AAPICODE.IO
Projects & Case StudiesAdvanced 9 min readUpdated 2026-04

Market App: Serverless Financial Intelligence Platform

A clean rebuild of a market-alerts, pairs, quant, and autotrading platform into Lambda zip APIs behind API Gateway and CloudFront, with AI-assisted planning and auditable Alpaca execution.

AWSTerraformLambdaCloudFrontDynamoDBAlpacaAI-assisted SDLC

Why this project matters

Market App is the current financial.apicode.io rebuild: a financial intelligence and automation platform with alerts, pair strategies, quantitative backtests, and webhook-driven autotrading. The goal is to make the platform simpler to operate, easier to audit, and safer to evolve.

Clean rebuild direction

  • Retire ECR and Fargate for the four backend services.
  • Deploy alerts, pairs, quant, and autotrading as arm64 Lambda zip functions behind API Gateway.
  • Serve the React SPA from S3 through CloudFront on financial.apicode.io.
  • Route /api/alerts, /api/pairs, /api/quant, and /api/autotrading through CloudFront behaviors.
  • Use DynamoDB orders as the auditable autotrading order log.
  • Use Alpaca REST for cloud execution, while keeping IB Gateway experiments local-only.

Target architecture

flowchart LR
    Internet --> CF["CloudFront financial.apicode.io"]
    CF --> S3["S3 SPA bucket"]
    CF --> AlertsApi["API Gateway alerts"]
    CF --> PairsApi["API Gateway pairs"]
    CF --> QuantApi["API Gateway quant"]
    CF --> AutoApi["API Gateway autotrading"]
    AlertsApi --> AlertsLambda["Lambda alerts-prod"]
    PairsApi --> PairsLambda["Lambda pairs-prod"]
    QuantApi --> QuantLambda["Lambda quant-prod"]
    AutoApi --> AutoLambda["Lambda autotrading-prod"]
    AutoLambda --> Orders[("DynamoDB orders")]
    AutoLambda --> Alpaca["Alpaca REST API"]

Autotrading design

The cloud version intentionally avoids long-lived TCP sessions to IB Gateway. A TradingView webhook validates X-Webhook-Secret against SSM, parses the signal, writes the request to DynamoDB, submits via Alpaca paper trading, and records the resulting order state for auditability.

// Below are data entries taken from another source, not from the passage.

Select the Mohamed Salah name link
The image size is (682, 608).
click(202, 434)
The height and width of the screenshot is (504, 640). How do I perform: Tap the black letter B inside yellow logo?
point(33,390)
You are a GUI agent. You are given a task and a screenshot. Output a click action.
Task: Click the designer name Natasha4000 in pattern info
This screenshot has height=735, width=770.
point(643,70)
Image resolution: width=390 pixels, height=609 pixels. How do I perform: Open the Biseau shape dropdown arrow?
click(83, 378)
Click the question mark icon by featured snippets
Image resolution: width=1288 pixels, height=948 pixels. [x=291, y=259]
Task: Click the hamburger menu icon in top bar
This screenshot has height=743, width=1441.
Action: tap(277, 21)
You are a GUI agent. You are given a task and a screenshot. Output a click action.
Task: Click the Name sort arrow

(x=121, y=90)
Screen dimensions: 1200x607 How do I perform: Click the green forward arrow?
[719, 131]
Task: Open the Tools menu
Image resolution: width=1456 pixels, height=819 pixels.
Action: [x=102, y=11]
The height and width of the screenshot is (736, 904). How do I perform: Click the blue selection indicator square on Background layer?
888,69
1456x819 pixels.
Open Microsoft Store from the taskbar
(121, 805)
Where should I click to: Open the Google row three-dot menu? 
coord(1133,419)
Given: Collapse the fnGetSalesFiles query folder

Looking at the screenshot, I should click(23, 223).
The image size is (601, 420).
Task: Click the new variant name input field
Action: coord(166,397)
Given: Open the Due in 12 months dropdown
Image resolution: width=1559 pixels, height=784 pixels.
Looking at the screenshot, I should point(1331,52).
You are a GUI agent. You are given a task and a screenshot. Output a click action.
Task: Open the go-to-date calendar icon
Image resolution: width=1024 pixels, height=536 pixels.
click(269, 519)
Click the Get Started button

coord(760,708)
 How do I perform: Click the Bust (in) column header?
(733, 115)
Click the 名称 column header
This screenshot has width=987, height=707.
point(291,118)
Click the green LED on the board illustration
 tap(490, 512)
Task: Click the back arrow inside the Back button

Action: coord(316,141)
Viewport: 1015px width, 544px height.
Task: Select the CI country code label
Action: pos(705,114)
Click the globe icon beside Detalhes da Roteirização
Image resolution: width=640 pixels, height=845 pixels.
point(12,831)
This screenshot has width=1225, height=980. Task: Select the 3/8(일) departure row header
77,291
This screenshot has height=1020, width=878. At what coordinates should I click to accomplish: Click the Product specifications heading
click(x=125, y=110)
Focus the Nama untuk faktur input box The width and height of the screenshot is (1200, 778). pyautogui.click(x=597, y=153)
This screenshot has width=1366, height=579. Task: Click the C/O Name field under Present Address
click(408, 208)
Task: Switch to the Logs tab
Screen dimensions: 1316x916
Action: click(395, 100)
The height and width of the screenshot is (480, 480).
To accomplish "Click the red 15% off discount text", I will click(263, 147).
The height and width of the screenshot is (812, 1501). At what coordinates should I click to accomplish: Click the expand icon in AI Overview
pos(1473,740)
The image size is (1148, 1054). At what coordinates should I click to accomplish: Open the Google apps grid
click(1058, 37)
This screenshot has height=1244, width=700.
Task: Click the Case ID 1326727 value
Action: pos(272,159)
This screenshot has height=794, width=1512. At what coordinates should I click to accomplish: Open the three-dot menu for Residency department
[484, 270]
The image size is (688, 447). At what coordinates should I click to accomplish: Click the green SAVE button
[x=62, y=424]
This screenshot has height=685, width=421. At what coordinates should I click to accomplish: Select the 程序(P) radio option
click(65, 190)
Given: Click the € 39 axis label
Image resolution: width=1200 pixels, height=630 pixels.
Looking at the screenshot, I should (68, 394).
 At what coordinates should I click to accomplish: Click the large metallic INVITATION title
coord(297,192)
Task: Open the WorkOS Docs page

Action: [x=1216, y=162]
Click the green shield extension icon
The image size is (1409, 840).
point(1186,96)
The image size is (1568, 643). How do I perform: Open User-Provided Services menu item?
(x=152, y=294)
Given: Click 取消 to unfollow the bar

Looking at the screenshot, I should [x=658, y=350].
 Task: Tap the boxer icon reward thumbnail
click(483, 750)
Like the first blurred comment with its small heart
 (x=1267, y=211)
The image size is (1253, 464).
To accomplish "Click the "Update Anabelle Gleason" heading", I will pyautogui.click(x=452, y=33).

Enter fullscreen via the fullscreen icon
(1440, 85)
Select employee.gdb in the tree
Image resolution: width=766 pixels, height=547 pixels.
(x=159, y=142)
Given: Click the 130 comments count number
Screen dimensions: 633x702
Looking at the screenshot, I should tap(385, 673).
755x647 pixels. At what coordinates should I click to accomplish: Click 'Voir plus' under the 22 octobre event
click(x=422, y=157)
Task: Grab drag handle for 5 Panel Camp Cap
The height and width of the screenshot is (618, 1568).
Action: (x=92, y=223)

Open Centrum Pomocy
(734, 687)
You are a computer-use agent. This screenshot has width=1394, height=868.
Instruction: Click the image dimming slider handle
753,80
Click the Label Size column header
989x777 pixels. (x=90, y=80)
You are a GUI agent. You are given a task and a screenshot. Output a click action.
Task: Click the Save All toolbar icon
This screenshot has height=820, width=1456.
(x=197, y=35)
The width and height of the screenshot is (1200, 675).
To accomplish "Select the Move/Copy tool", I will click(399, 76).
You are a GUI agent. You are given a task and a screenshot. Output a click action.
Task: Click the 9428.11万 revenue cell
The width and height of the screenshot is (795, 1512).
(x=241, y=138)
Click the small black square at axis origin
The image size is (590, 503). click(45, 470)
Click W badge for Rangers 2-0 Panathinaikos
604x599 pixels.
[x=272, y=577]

How AI is used in the project

  • Architecture comparison: AI helped evaluate Fargate, Lambda image, and Lambda zip tradeoffs, then converge on the lowest-maintenance path.
  • Blast-radius planning: AI helped identify what to destroy and rebuild, and what to explicitly leave untouched, including APICODE.IO hosting, Terraform bootstrap state, and local IB experiments.
  • Refactoring acceleration: AI assisted the conversion from container/FastAPI-style services to API Gateway v2 Lambda handlers.
  • Deployment safety: AI helped generate reverse-order destroy steps, forward apply sequencing, smoke tests, and rollback-friendly verification commands.
  • Documentation: AI produced operator-ready notes that separate secrets handling, KMS rotation, ACM validation, and API smoke gates.

Engineering principles demonstrated

  • Prefer boring, auditable infrastructure over clever runtime complexity.
  • Use DynamoDB as the system of record for order intent and execution state.
  • Keep trading disabled by default and start with Alpaca paper execution.
  • Make advanced quant strategies explicit when they are not suitable for the Lambda zip runtime.
  • Use Terraform stacks as deployment boundaries and smoke-test each layer before moving forward.
Modernization note

Added as a current APICODE.IO project spotlight showing how AI is used as an engineering accelerator for architecture, refactoring, deployment planning, and smoke-test design.